Le condizioni dell’ex hotel trovano ulteriori riscontri nell’ormai troppo spaziosa strada della Repubblica. Ci sono parecchie case fatiscenti in tutta la zona che appartengono allo stesso padrone. Tra queste un mastodontico ex convitto operaio, sempre di stile brutalista, oggi in condizioni disastrose.
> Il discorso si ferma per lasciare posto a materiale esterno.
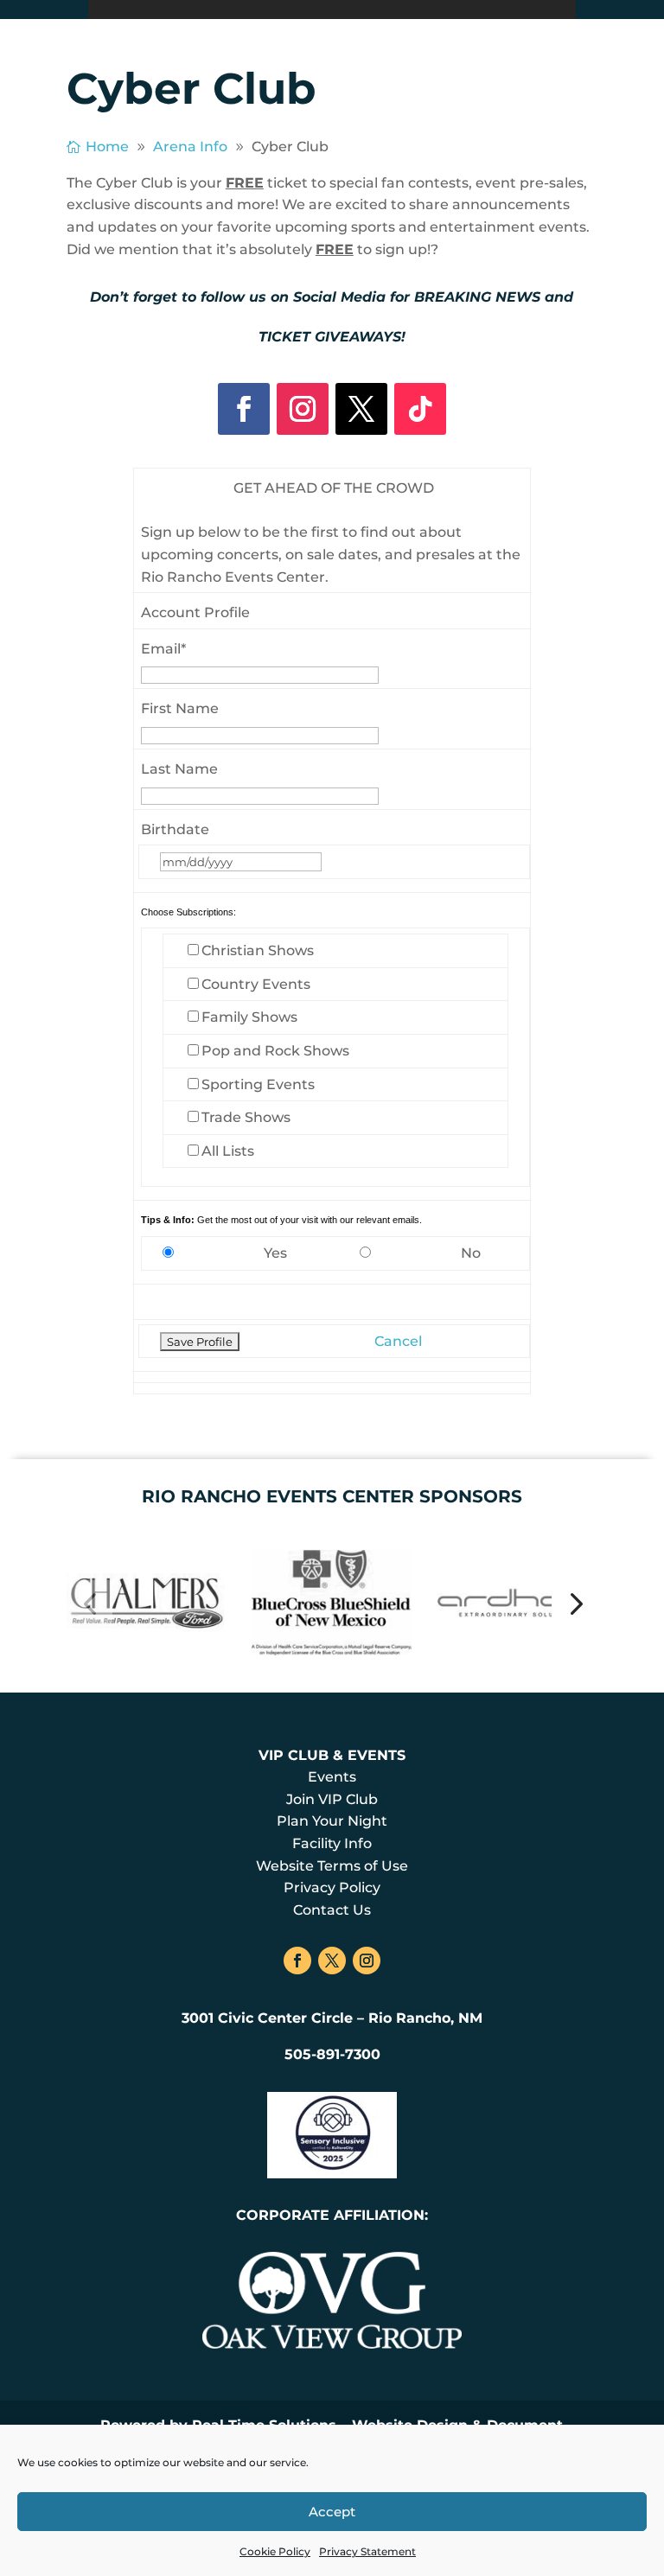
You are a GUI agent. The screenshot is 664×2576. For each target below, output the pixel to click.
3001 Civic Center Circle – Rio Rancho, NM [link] (332, 2018)
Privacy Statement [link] (367, 2551)
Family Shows (249, 1017)
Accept (332, 2511)
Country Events (255, 984)
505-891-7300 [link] (332, 2054)
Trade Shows (245, 1117)
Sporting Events (258, 1084)
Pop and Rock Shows (275, 1051)
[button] (89, 1602)
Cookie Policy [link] (274, 2551)
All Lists (227, 1151)
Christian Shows (257, 950)
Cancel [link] (398, 1341)
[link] (100, 146)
A vegliare sul passato del territorio e a sistematizzarne la memoria pensano lo Städtisches Museum (Museo municipale), che documenta pianificazione e sviluppo della città e dell’area circostante, e il Dokumentationszentrum Alltagskultur der DDR (Centro di documentazione sulla vita quotidiana della DDR). Istituzione ospitata nei locali di un ex asilo, raccoglie e scheda oggetti, documenti e memorie. Molto diverso dai turistici musei della DDR che sorgono per assecondare i gusti un po’ morbosi di affrettati visitatori, documenta con filologica ma non pedante attenzione le varie situazioni esistenziali del paese che non esiste più. Oggi la sua attività è ridotta rispetto al passato. Molti finanziamenti sono venuti meno e una sola addetta espleta tutte le funzioni che, fino ad alcuni anni fa, erano suddivise tra svariati collaboratori. Vanta un eccezionale archivio e organizza periodicamente seminari, laboratori e mostre temporanee che si affiancano alla collezione permanente. Vale da solo un viaggio a Eisenhüttenstadt.
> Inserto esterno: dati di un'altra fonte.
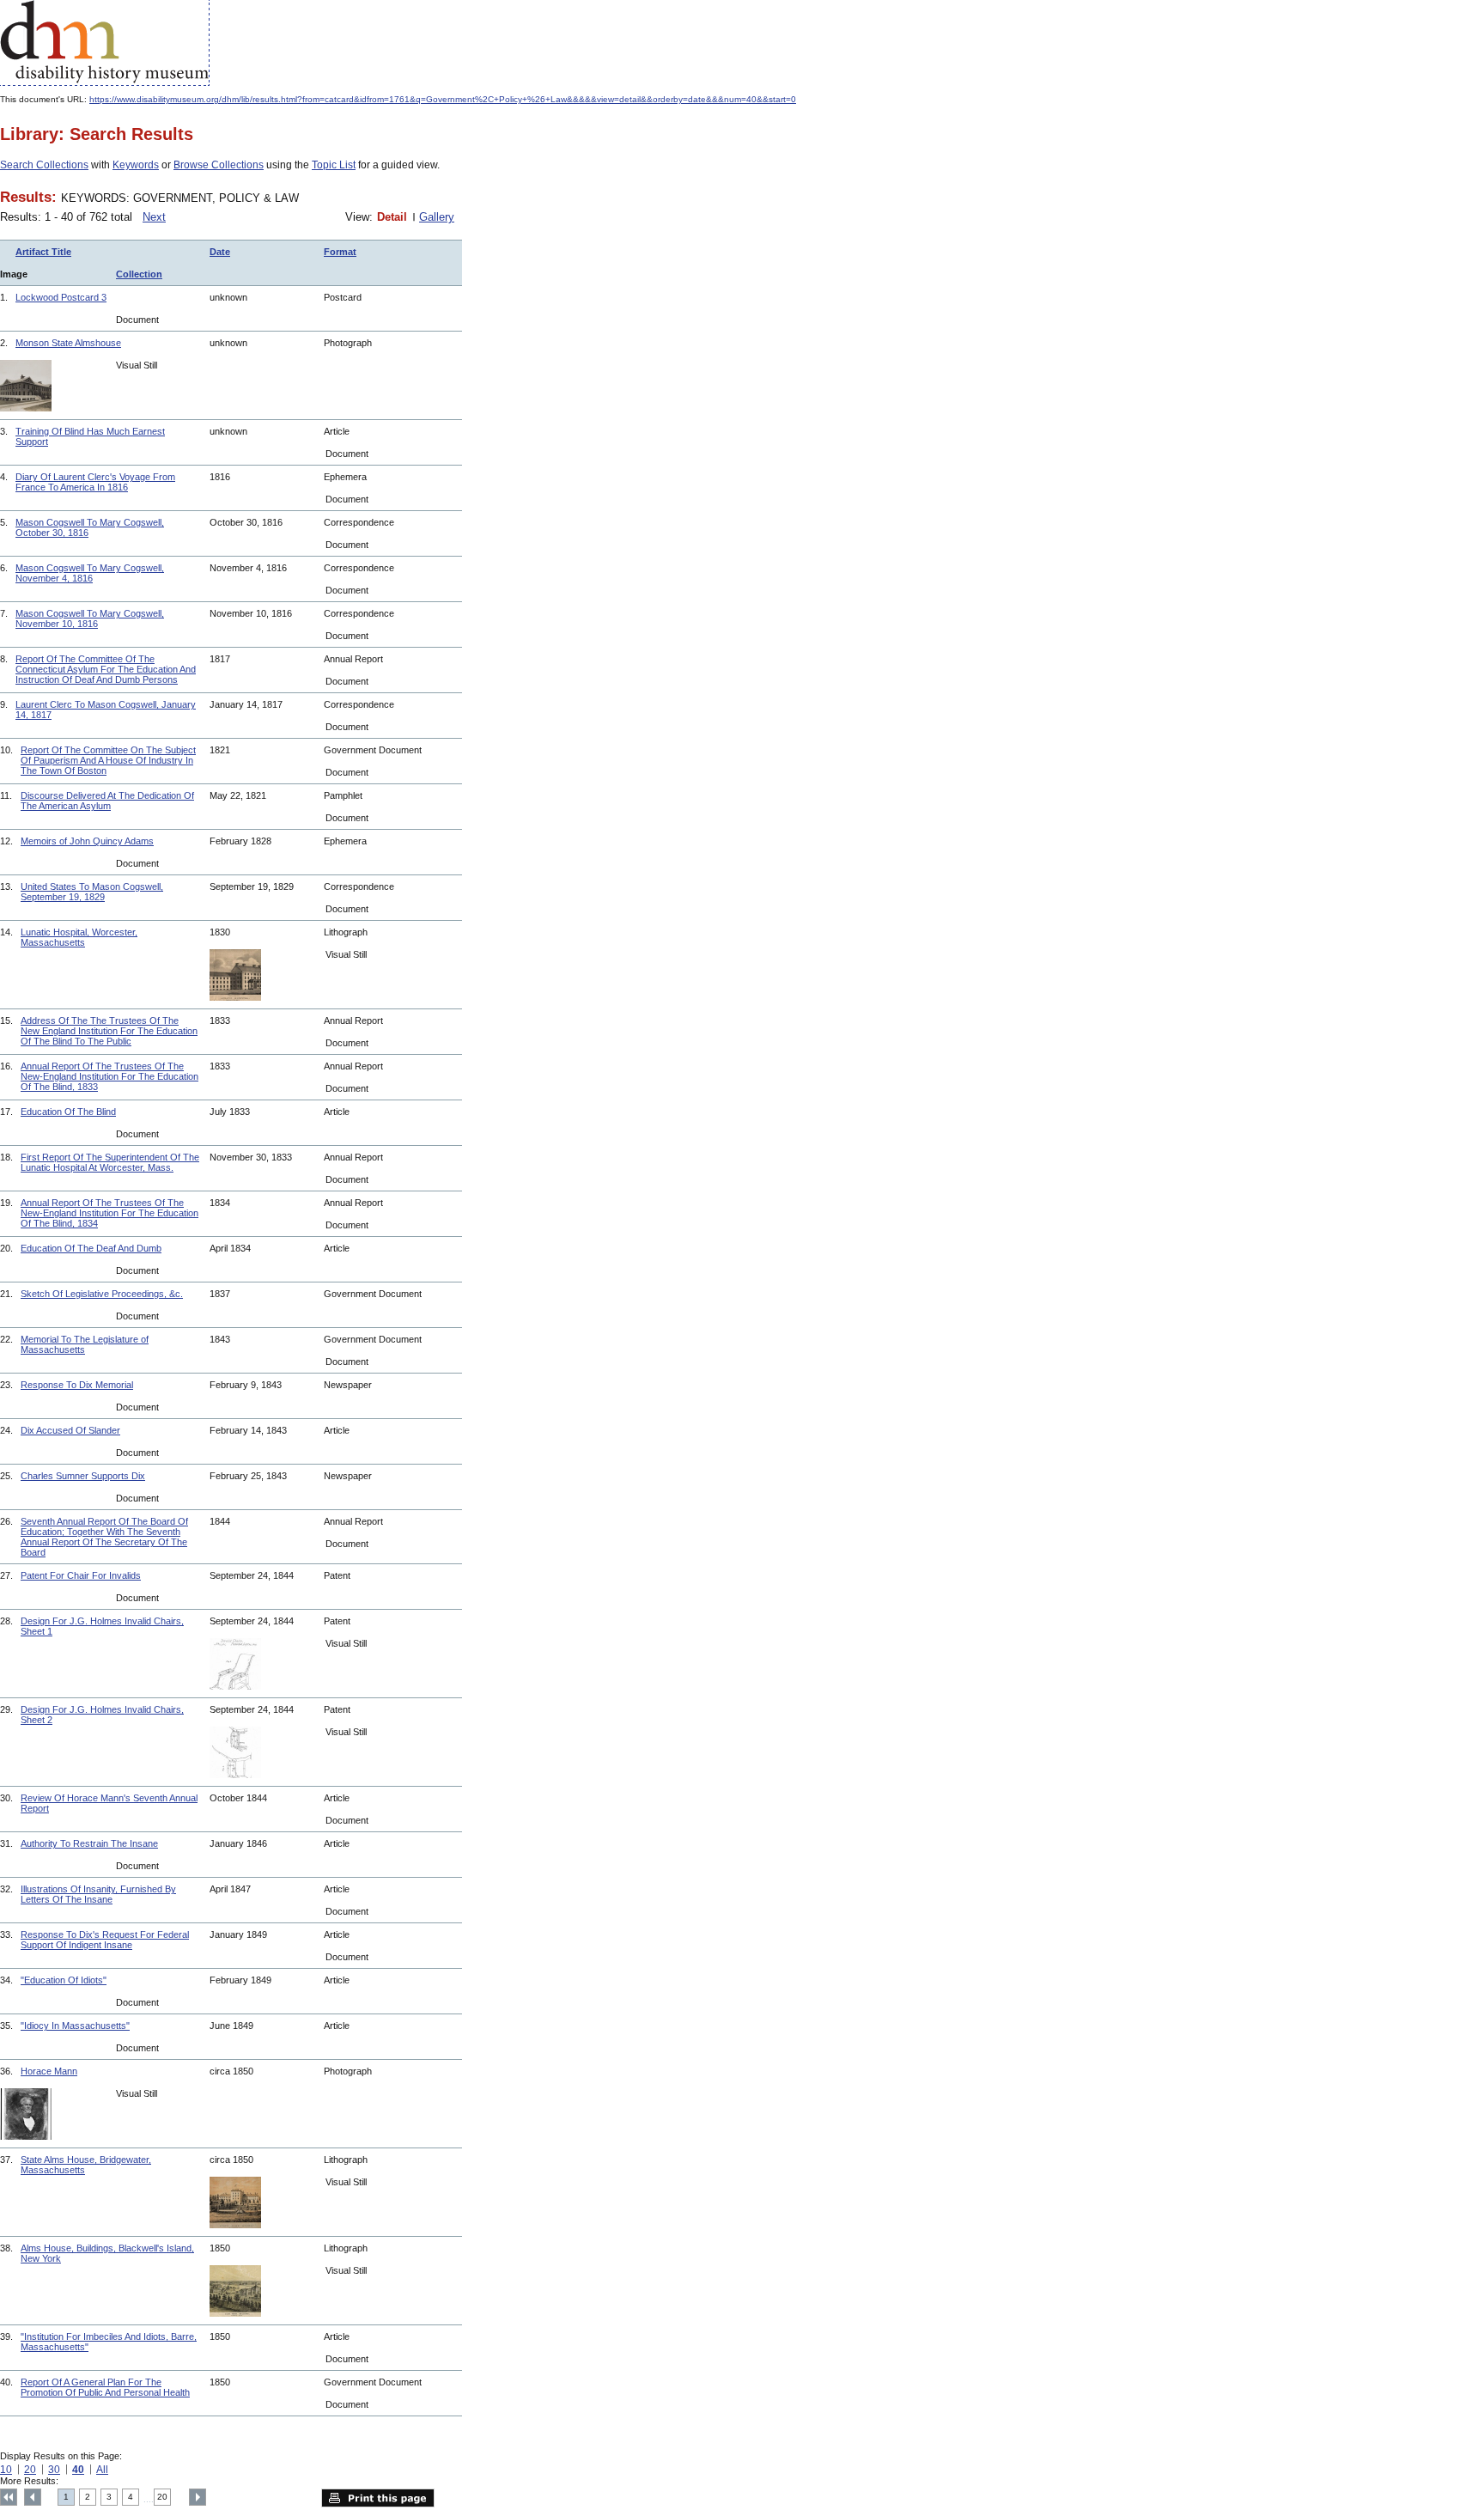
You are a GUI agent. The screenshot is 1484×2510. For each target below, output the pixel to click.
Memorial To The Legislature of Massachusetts (85, 1344)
Ci si arriva da Berlino, in auto o in treno, con un paio d’ore di viaggio. A un certo punto il cellulare riceve il messaggio di “benvenuto in Polonia”, tanto vicina è la frontiera polacca. Il moderno bus che dalla stazione ferroviaria porta in centro (il percorso a piedi richiede un’abbondante mezz’ora) attraversa quartieri con tracce architettoniche di epoche diverse in cui l’impressione di abbandono è dominante. Poche realtà commerciali, poche persone per strada, troppo vasti spazi per una scarsa circolazione. Campi gerbidi, file di casamenti compatti con il vuoto intorno. La popolazione è mediamente di età avanzata e la realtà urbana che si scopre è contrastante: pulita e ordinata nella zona centrale, desolata e sciatta in periferia. In ogni caso, tragicamente tediosa. Ci sono bambini ma scarseggiano i giovani. Etnie diverse si individuano come tracce di alleanze politiche del passato sopravvissute ai cambiamenti o di più recenti flussi migratori. L’uggia della provincia non è diversa da altre analoghe realtà nel resto del mondo, ma qui la storia aggiunge capitoli particolari. E narra di un paese che, a dispetto di un innegabile recupero di libertà, risente pesantemente di un’identità perduta, di un’umiliazione subita. Sempre più spesso la stampa contemporanea pone il problema di come l’unificazione delle Germanie sia stata piuttosto una colonialistica annessione che all’ex Repubblica Democratica Tedesca, alla sua storia e alla sua cultura, non ha riconosciuto nulla di salvabile e a cui è stata imposta l’omologazione forzata al “vincente” modello occidentale. Da tempo ormai, negli ex territori tedesco-orientali si è scatenata l’Ostalgie, la nostalgia per l’est che, da accenti estetico-emotivi, è passata a riscontri politici preoccupanti. Neonazismo tra i giovani demotivati, simpatie elettorali per l’estrema destra, spopolamento di intere città e regioni, disoccupazione, economia rovinosa. Eisenhüttenstadt ne è testimonianza concreta e visibile. Una visita a questa città potrebbe essere illuminante e costruttiva per chi volesse provare ad andare più a fondo nel problema dell’ex DDR e non limitarsi alla folkloristica e rincuorante realtà dei turistici musei commemorativi.